EXERCISE DETAILS :: Put the entries below into a JSON list of strings, with one string for each line and blank lines omitted.

SUPPLIED MATERIAL ::
↓

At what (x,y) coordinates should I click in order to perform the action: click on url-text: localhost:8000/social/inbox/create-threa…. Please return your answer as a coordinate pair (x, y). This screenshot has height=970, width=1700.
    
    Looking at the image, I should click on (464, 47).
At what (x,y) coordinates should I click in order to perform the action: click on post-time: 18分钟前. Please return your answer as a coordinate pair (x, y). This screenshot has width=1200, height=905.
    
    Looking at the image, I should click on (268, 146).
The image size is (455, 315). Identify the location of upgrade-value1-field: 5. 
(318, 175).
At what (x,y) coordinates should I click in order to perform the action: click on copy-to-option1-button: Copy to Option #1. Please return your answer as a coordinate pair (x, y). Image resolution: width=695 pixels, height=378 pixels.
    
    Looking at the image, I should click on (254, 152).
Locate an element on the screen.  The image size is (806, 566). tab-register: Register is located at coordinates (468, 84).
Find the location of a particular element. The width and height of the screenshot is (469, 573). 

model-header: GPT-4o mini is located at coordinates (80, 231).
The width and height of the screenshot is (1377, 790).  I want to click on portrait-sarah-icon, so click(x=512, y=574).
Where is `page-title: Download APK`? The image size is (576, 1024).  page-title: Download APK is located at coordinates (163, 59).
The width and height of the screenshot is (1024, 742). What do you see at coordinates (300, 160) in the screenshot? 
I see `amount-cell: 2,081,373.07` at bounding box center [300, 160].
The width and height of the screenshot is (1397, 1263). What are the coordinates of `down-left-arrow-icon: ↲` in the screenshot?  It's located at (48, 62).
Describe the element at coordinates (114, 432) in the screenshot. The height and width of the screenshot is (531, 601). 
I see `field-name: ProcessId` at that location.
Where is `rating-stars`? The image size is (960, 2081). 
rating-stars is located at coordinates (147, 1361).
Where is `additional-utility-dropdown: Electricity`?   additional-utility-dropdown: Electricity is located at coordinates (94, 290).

↑

YOUR RESPONSE ::
[
  "At what (x,y) coordinates should I click in order to perform the action: click on url-text: localhost:8000/social/inbox/create-threa…. Please return your answer as a coordinate pair (x, y). This screenshot has height=970, width=1700.",
  "    Looking at the image, I should click on (464, 47).",
  "At what (x,y) coordinates should I click in order to perform the action: click on post-time: 18分钟前. Please return your answer as a coordinate pair (x, y). This screenshot has width=1200, height=905.",
  "    Looking at the image, I should click on (268, 146).",
  "The image size is (455, 315). Identify the location of upgrade-value1-field: 5. ",
  "(318, 175).",
  "At what (x,y) coordinates should I click in order to perform the action: click on copy-to-option1-button: Copy to Option #1. Please return your answer as a coordinate pair (x, y). Image resolution: width=695 pixels, height=378 pixels.",
  "    Looking at the image, I should click on (254, 152).",
  "Locate an element on the screen.  The image size is (806, 566). tab-register: Register is located at coordinates (468, 84).",
  "Find the location of a particular element. The width and height of the screenshot is (469, 573). ",
  "model-header: GPT-4o mini is located at coordinates (80, 231).",
  "The width and height of the screenshot is (1377, 790).  I want to click on portrait-sarah-icon, so click(x=512, y=574).",
  "Where is `page-title: Download APK`? The image size is (576, 1024).  page-title: Download APK is located at coordinates (163, 59).",
  "The width and height of the screenshot is (1024, 742). What do you see at coordinates (300, 160) in the screenshot? ",
  "I see `amount-cell: 2,081,373.07` at bounding box center [300, 160].",
  "The width and height of the screenshot is (1397, 1263). What are the coordinates of `down-left-arrow-icon: ↲` in the screenshot?  It's located at (48, 62).",
  "Describe the element at coordinates (114, 432) in the screenshot. The height and width of the screenshot is (531, 601). ",
  "I see `field-name: ProcessId` at that location.",
  "Where is `rating-stars`? The image size is (960, 2081). ",
  "rating-stars is located at coordinates (147, 1361).",
  "Where is `additional-utility-dropdown: Electricity`?   additional-utility-dropdown: Electricity is located at coordinates (94, 290)."
]